:: Available data

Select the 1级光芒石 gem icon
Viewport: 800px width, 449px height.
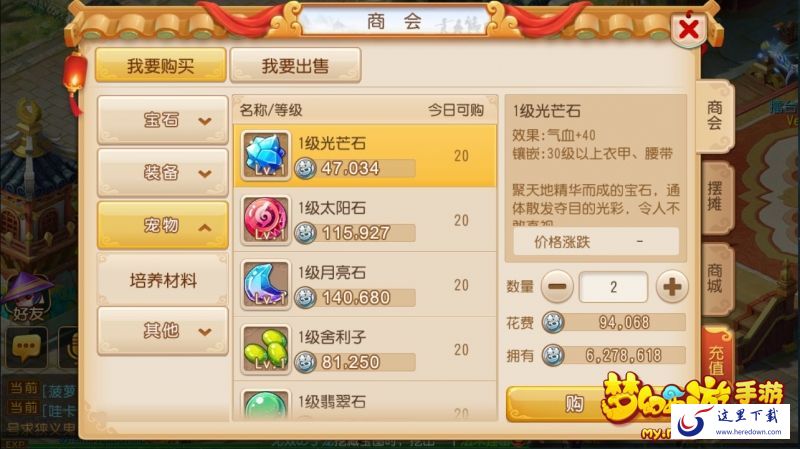[x=266, y=155]
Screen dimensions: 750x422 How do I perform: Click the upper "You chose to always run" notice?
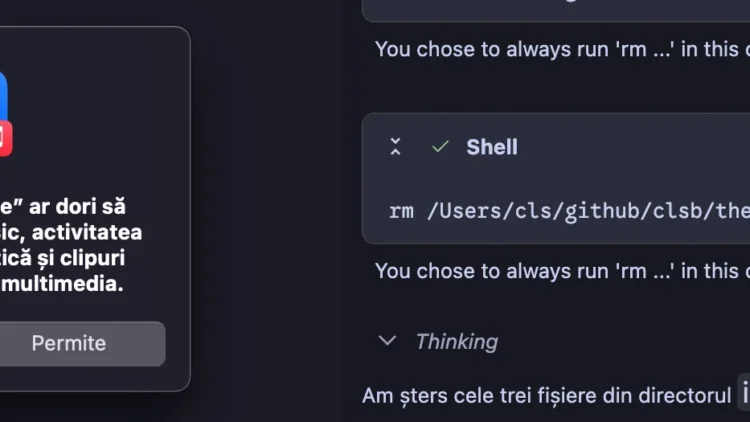pyautogui.click(x=560, y=49)
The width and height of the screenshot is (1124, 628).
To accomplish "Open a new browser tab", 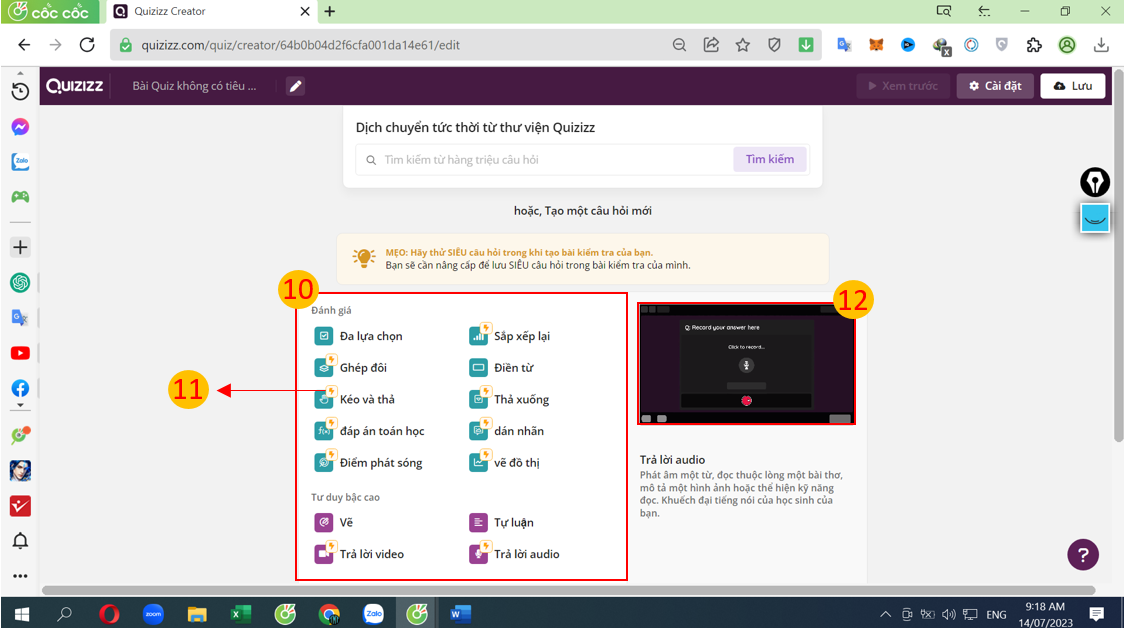I will tap(330, 12).
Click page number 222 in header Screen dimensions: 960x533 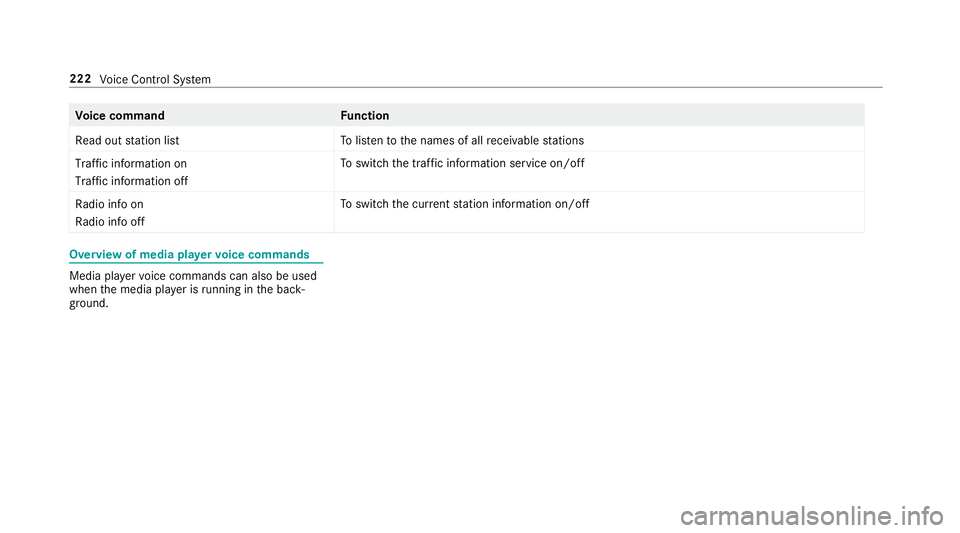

::::

▸ **Activity**
The response must match the data line for line, from its first line through the line with "The width and", inclusive, and must leave out the pictures.

▸ **Solution to this exercise**
Select the 1级光芒石 gem icon
Viewport: 800px width, 449px height.
[x=266, y=155]
Screen dimensions: 750x422 How do I perform: Click the upper "You chose to always run" notice?
pyautogui.click(x=560, y=49)
The width and height of the screenshot is (1124, 628).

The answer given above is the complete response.